* **ABOUT THIS TASK**
Out of the records below, copy all lines in which the word "checkbox" occurs.

* **DATA FOR THIS EXERCISE**
============================================================
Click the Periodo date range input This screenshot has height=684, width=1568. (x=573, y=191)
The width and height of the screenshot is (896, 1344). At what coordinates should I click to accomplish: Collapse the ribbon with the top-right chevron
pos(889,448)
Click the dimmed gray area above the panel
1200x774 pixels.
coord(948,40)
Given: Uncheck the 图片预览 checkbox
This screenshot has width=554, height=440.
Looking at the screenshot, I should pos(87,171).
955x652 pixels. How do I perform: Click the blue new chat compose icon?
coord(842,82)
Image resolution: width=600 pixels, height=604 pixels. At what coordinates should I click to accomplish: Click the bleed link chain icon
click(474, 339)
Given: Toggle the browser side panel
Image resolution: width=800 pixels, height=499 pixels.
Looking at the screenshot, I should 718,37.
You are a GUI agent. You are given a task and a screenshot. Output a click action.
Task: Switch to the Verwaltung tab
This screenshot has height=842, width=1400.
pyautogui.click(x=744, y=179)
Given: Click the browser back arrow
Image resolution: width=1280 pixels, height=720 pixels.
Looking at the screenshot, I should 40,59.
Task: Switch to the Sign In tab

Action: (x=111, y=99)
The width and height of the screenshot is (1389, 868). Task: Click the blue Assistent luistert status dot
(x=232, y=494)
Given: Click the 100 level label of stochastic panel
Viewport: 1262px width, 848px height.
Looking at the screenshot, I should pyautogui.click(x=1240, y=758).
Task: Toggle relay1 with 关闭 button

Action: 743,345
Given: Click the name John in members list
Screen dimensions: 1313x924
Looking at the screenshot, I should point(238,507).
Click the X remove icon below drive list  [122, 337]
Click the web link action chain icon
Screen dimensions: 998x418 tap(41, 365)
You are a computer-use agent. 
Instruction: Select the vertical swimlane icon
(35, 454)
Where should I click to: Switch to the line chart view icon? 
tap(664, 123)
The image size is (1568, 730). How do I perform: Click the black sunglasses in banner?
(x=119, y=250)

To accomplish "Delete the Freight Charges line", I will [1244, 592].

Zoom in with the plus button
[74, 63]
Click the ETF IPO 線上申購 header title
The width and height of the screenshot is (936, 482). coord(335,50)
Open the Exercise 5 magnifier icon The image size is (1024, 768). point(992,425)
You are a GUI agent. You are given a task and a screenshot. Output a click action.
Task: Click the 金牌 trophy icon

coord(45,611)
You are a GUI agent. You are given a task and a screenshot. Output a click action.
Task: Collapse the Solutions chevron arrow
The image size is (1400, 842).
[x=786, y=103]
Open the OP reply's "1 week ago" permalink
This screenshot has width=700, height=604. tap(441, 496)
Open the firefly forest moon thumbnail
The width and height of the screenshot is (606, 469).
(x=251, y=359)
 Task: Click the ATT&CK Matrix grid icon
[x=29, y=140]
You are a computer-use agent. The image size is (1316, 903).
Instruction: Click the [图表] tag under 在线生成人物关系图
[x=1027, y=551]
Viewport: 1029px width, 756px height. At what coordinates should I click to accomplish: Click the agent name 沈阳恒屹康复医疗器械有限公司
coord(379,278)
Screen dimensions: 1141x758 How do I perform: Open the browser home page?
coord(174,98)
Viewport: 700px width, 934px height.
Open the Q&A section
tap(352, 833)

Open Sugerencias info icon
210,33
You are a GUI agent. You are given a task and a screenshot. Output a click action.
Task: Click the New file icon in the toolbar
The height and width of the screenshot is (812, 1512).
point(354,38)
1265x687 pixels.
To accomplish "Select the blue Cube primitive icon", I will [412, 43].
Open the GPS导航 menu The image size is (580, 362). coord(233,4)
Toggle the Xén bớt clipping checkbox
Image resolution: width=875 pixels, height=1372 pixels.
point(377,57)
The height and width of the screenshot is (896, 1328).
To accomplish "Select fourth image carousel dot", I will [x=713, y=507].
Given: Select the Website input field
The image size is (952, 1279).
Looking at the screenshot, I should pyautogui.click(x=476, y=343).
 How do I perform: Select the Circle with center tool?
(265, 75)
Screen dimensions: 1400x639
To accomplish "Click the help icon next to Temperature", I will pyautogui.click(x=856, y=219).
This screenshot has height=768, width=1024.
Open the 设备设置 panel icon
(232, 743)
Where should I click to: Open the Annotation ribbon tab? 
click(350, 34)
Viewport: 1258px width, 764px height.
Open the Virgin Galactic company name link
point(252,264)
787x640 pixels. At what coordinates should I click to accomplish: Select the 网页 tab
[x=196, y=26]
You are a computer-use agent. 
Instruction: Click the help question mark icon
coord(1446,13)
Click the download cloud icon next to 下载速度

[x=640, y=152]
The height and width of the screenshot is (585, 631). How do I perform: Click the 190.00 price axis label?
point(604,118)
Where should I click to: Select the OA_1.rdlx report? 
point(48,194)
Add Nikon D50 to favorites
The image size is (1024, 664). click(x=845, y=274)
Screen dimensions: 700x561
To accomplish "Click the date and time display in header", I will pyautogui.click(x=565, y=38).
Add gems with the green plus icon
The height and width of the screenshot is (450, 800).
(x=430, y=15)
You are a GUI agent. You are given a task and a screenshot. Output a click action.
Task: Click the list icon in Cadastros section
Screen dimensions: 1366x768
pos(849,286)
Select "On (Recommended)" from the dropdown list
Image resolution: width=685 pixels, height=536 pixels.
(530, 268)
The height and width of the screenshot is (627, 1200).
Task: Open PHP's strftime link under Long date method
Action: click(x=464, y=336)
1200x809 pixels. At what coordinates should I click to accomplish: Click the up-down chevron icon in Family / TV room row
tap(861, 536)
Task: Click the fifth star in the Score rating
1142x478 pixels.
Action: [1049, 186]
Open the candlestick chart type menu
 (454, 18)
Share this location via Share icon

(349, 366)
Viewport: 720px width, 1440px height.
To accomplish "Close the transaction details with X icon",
============================================================
* **SOLUTION TO THIS TASK**
Given: Uncheck the 图片预览 checkbox
Toggle the Xén bớt clipping checkbox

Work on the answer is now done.